Screening is curling up like mad. Not as simple as his example.
Flip the screen over.You want the curling facing down.
Small tight rolls of screen do roll badly. I feel for you. Struggling with this myself even though I have my screen weighed down to relax it first. 😕
Not sure about a number of things you said/did, but that's me not you . . .

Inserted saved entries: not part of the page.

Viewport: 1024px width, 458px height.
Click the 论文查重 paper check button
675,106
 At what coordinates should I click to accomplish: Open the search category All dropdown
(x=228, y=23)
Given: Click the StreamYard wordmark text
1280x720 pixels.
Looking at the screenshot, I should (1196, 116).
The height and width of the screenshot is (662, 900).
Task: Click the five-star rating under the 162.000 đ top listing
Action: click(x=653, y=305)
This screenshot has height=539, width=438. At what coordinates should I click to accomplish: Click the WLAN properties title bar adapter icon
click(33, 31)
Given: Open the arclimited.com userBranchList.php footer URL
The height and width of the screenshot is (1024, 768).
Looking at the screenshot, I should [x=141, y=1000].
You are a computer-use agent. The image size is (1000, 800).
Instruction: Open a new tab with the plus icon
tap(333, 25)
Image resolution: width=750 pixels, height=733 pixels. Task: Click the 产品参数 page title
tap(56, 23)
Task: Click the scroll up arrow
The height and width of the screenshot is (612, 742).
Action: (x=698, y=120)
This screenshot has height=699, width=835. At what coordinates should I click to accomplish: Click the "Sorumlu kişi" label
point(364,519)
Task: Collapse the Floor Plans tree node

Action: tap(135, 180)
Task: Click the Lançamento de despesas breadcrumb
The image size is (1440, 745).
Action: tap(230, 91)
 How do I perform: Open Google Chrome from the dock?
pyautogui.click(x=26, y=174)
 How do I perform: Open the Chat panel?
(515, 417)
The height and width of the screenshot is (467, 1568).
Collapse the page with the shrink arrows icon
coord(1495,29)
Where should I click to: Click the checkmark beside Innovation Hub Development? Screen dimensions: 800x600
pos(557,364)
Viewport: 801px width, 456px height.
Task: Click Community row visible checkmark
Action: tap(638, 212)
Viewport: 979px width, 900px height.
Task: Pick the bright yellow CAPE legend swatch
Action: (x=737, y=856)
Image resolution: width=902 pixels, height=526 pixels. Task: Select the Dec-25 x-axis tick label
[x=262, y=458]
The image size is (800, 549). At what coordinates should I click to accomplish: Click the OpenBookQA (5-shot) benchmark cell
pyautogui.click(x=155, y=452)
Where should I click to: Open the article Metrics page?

Tried this multiple times and it didn't work. Using aluminum screening - nylon is easier - did the first side running exactly as Rick did it, then did the opposite side with the tool at 45 degree angle and the first side pulled out leaving me with a mess. Tried to put it back in and screen got worse. Tried the ruined piece on a second smaller screen and same issue. Everyone else puts the spline in as they go to hold the screen in place. I'll do what everyone else is doing and hope for far better results. Perhaps Rick's method won't work on the type of screen channel I have. I give this one a thumbs down.
Stupid teenagers' show🤮 off using very coplecated professionals words for the avarage gereral people.
Keep or simple!
Not a useful video for first-times. I ruined a lot of costly screen.
wrong
Is there a different thickness for metal screen? Mine keep breaking everytime I press the spline all the way down, had to leave it barely below the metal so it wouldn't break.